Mavryk External Data

Mavryk External Data is a high-performance Go service for collecting and serving cryptocurrency quotes (MVRK, USDT, and more), built with clean architecture (hexagonal architecture).

Key features

Multi-token support: Collects and serves data for multiple tokens (MVRK, USDT, etc.)
Automated data collection: Fetches quotes from the CoinGecko API for each token.
Multiple currencies: BTC, USD, EUR, CNY, JPY, KRW, ETH, GBP.
Token-specific configuration: Individual settings for each token (intervals, timeouts, backfill).
Restful API: Provides endpoints to query quotes by token.
Background jobs: Hosted jobs for periodic data updates per token.
Efficient storage: PostgreSQL with TimescaleDB support and indexes for fast queries.
Clean architecture: Well-structured, testable, and maintainable codebase.

Architecture

mavryk-external-data/
├── cmd/quotes/                    # Application entry point
├── internal/
│   ├── config/                   # Configuration management
│   └── core/
│       ├── api/http/             # HTTP layer (handlers, router)
│       ├── application/quotes/   # Use cases (actions)
│       ├── domain/quotes/        # Domain models
│       └── infrastructure/       # External dependencies
│           ├── interactions/     # External APIs (CoinGecko)
│           ├── storage/          # Database layer (entities, repositories)
│           └── jobs/             # Background jobs (hosted jobs)
└── config.yaml                   # Configuration file

Key principles

Clean architecture / hexagonal architecture
Dependency inversion: Application layer depends only on interfaces.
Event-driven: supports future integration via message brokers.
In-memory caching: caching for fast access.

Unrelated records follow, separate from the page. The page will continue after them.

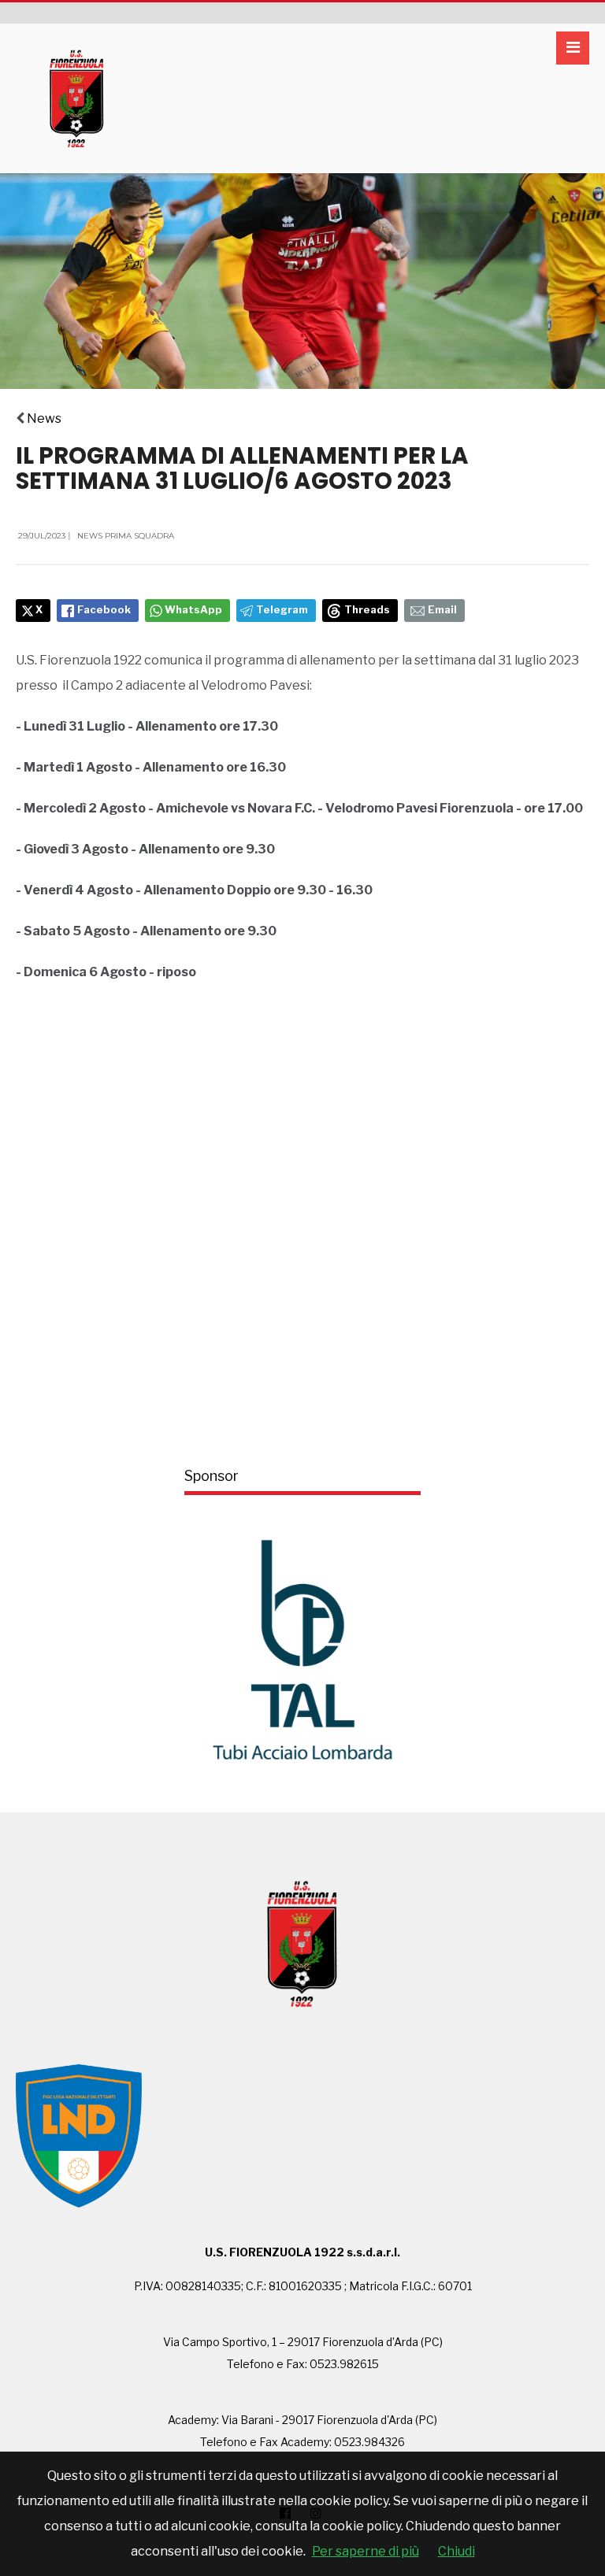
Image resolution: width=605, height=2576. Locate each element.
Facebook (104, 610)
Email (442, 610)
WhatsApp (193, 610)
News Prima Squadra (125, 536)
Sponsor (211, 1476)
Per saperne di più (365, 2551)
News (44, 418)
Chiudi (456, 2551)
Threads (367, 610)
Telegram (282, 610)
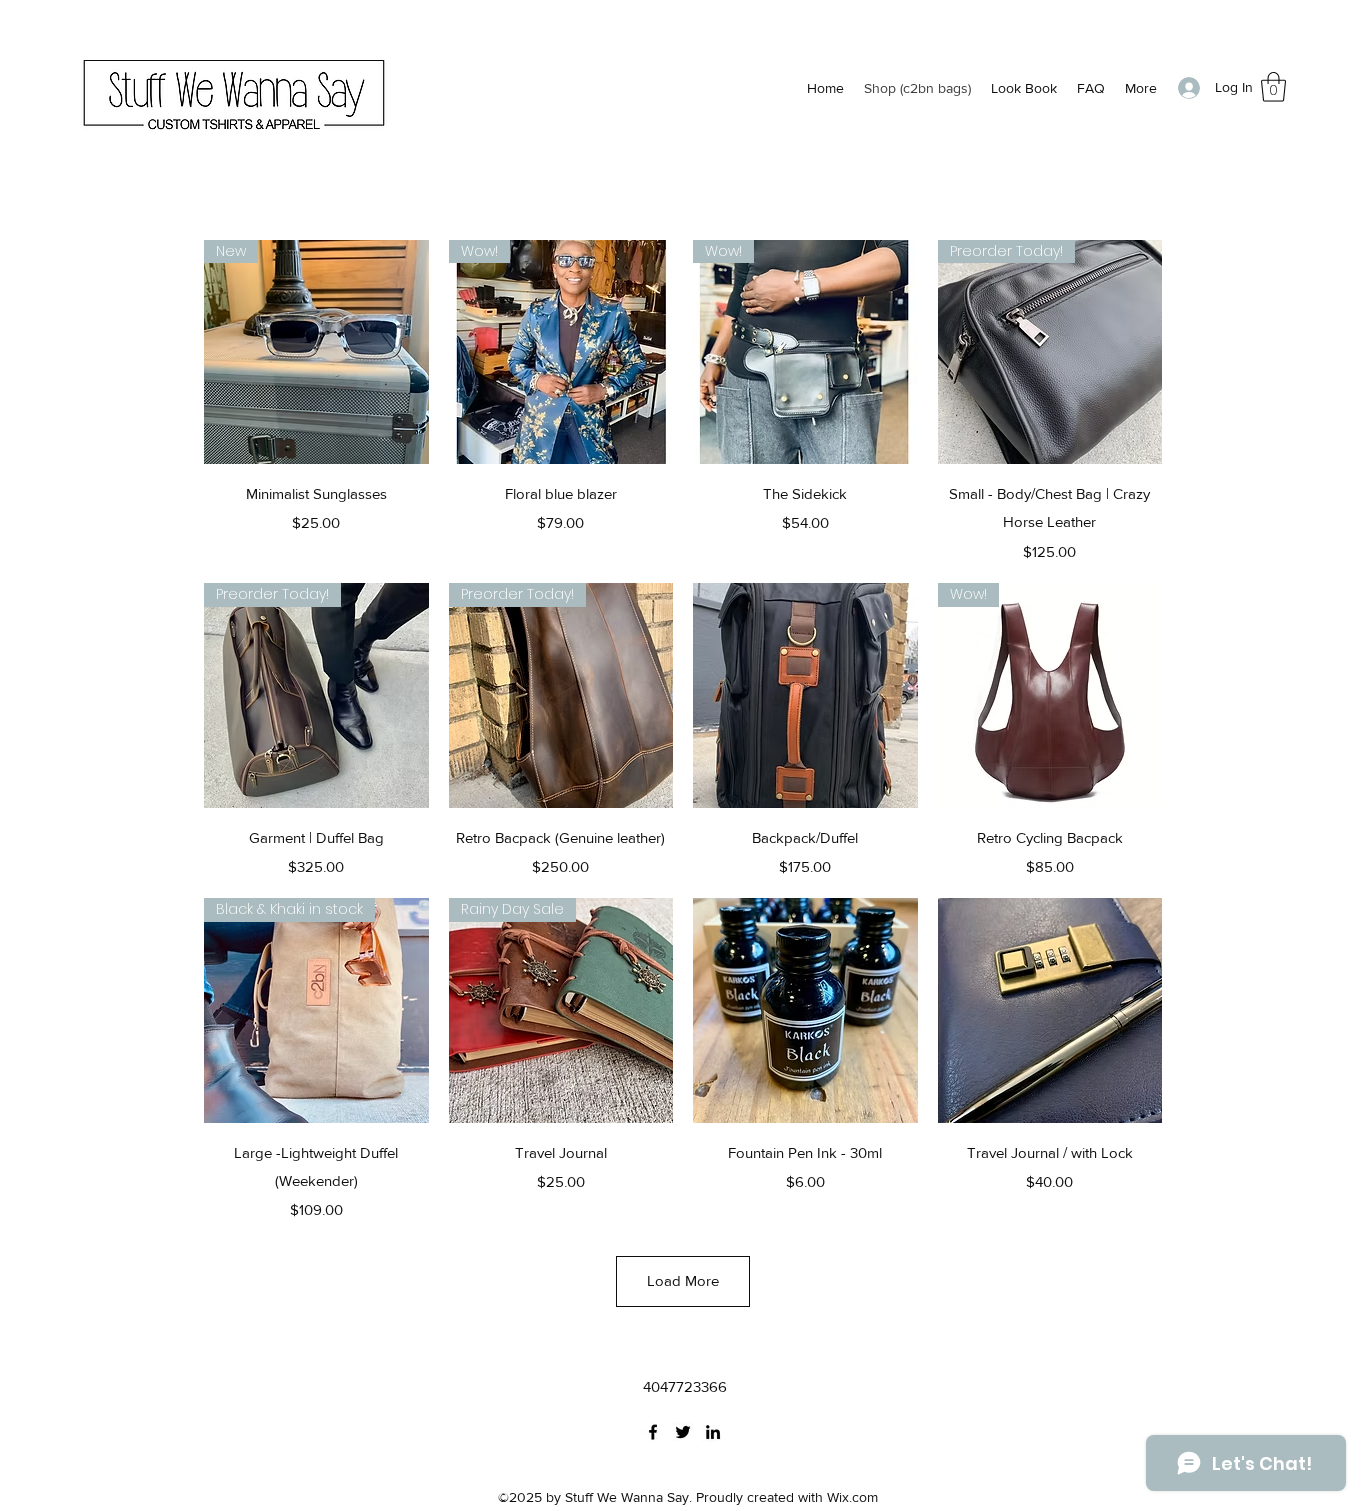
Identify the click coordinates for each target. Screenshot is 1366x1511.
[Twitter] (683, 1432)
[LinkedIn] (713, 1432)
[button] (1273, 87)
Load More (683, 1280)
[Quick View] (805, 695)
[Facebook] (653, 1432)
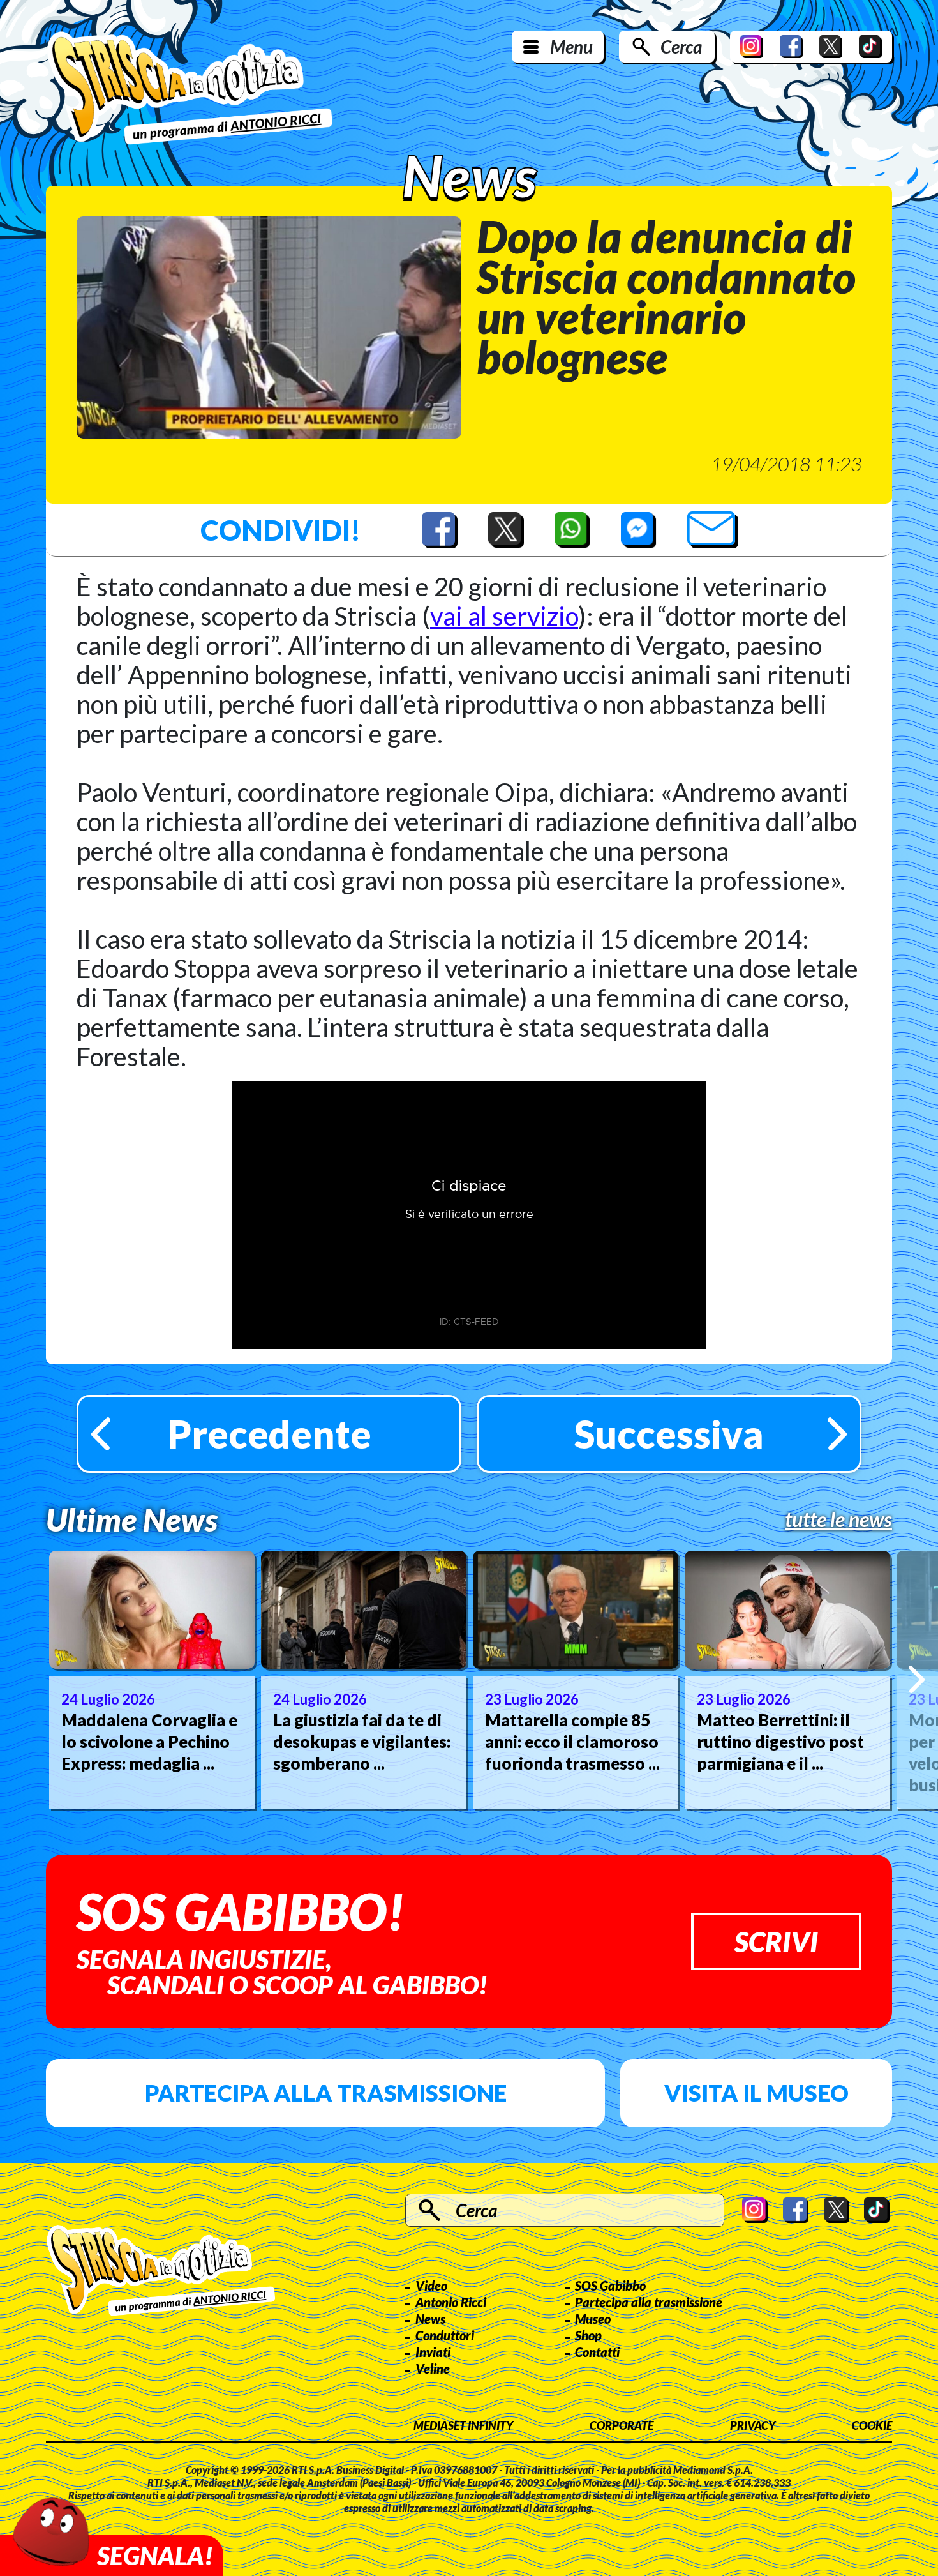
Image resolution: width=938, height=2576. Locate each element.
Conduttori (444, 2335)
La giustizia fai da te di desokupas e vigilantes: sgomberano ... (361, 1742)
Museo (593, 2318)
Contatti (597, 2352)
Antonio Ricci (450, 2302)
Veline (432, 2368)
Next (916, 1679)
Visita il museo (756, 2093)
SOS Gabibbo (610, 2285)
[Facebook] (791, 46)
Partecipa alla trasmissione (326, 2093)
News (430, 2318)
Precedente (269, 1434)
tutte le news (838, 1519)
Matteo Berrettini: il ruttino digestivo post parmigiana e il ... (780, 1742)
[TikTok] (870, 46)
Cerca (681, 46)
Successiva (669, 1434)
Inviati (432, 2352)
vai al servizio (504, 616)
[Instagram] (751, 46)
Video (431, 2285)
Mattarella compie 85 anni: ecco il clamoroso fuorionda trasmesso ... (572, 1742)
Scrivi (776, 1941)
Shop (588, 2335)
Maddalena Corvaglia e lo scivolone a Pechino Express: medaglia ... (149, 1742)
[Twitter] (830, 46)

API  → Application ← Infrastructure
      ↑
      Domain

Technology stack

Language: Go
Framework: Gin (HTTP)
ORM: GORM
Database: PostgreSQL with TimescaleDB support
Migrations: Native PostgreSQL (psql) - no external migration tools required
Configuration: YAML + environment variables
Background processing: Hosted jobs via goroutines and timers
API Documentation: Swagger/OpenAPI
Containerization: Docker with multi-stage builds

API endpoints

Endpoint	Description	Parameters
`GET /health`	Service health check	—
`GET /quotes`	Retrieve quotes for MVRK (legacy)	`from`, `to`, `limit`
`GET /quotes/last`	Retrieve the latest MVRK quote (legacy)	—
`GET /quotes/count`	Retrieve total number of MVRK quotes	—
`GET /:token`	Retrieve quotes for specific token	`from`, `to`, `limit`
`GET /swagger/*any`	Swagger API documentation	—

Supported tokens: mvrk, usdt

API Documentation (Swagger)

Interactive API documentation is available at:

Swagger UI: http://localhost:3010/swagger/index.html
JSON spec: http://localhost:3010/swagger/doc.json
YAML spec: http://localhost:3010/swagger/doc.yaml

To regenerate Swagger documentation after adding or modifying endpoints:

make swagger

API Examples

Get quotes by token

# Get MVRK quotes from last 24 hours
curl "http://localhost:3010/mvrk?from=2025-10-01T00:00:00Z&to=2025-10-02T00:00:00Z"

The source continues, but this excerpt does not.